691.4 - Effects of cannabidiol (CBD), ∆9-tetrahydrocannabinol (THC), and CBD/THC mixtures on fentanyl self-administration in a food drug choice procedure in rhesus monkeys
Monday, April 4, 2022
1:43 PM – 1:56 PM
Room: 113 A - Pennsylvania Convention Center
Introduction: The first half of this session will showcase the work of finalists for the Behavioral Pharmacology Postdoctoral Award. Finalists will be selected based on submitted abstracts, with a panel of judges selecting a single Behavioral Pharmacology Postdoctoral Awardee.
During the second half of the session the 2020 winner of the P.B. Dews Lifetime Achievement Award for Research in Behavioral Pharmacology, Dr. Linda A. Dykstra, will deliver the P.B. Dews Award Lecture.
Lawrence Carey (UT Health Science Center San Antonio, UT Health Science Center San Antonio), David Maguire (UT Health Science Center San Antonio, UT Health Science Center San Antonio), Charles France (UT Health Science Center San Antonio, UT Health Science Center San Antonio, UT Health Science Center San Antonio)

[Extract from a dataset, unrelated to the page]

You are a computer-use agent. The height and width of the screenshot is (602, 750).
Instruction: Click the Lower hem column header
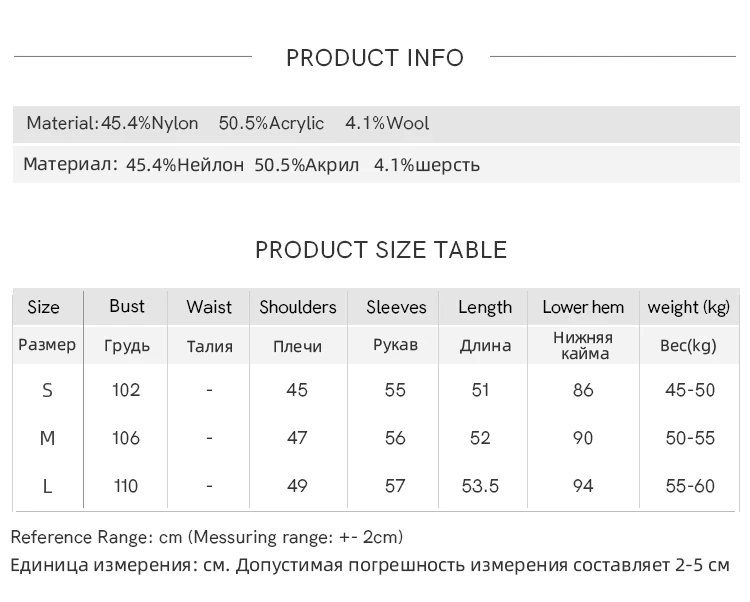tap(583, 307)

Presenting Author UT Health Science Center San Antonio, UT Health Science Center San Antonio
The use of cannabinoids as adjuvants to opioid therapies to mitigate the problematic side effects of opioids or to decrease the doses of opioids necessary to relieve pain is an area of intense interest. In rhesus monkeys, ∆9-tetrahydrocannabinol (THC) enhances the acute antinociceptive effects of opioids. However, THC does not enhance other effects of opioids including physical dependence, ventilatory depression, reinforcing effects, or discriminative stimulus effects. Evidence from rodent studies suggest other phytocannabinoids like cannabidiol (CBD) might decrease the reinforcing effects of several classes of drugs of abuse, including opioids. The present studies sought to assess the impact of THC, CBD, and THC/CBD mixtures on i.v. fentanyl self-administration in rhesus monkeys (n=4) in a food drug choice procedure. Experimental sessions consisted of 2 forced trials followed by up to 30 choice trials where animals had the opportunity to respond on one lever for a sucrose pellet and another for an i.v. infusion (fentanyl or vehicle). Fentanyl dose was adjusted for each animal to find the largest dose that occasioned lt;20% drug choice (0.0001 mg/kg/infusion), and the smallest dose that elicited gt;80% drug choice (0.001 or 0.0032 mg/kg/infusion). CBD (10-17.8 mg/kg), THC (0.032-1 mg/kg), and THC/CBD mixtures (dose ratios of 1:10 and 1:32) were delivered i.v. 15 minutes prior to testing sessions. CBD or THC alone did not affect choice for either dose of fentanyl. THC/CBD mixtures similarly did not produce an increase in choice for the small dose of fentanyl, or a decrease for the large dose of fentanyl. The present studies suggest that phytocannabinoids such as THC or CBD, alone or in combination, do not enhance or diminish the rewarding effects of fentanyl. These results add to the body of evidence that phytocannabinoids might be a safe option to enhance the antinociceptive effects of opioids without enhancing their rewarding properties.
This work was supported by NIDA grant R01DA005018, NIDA T32 training grant DA031115 and grant AQ-0039 from the Welch Foundation.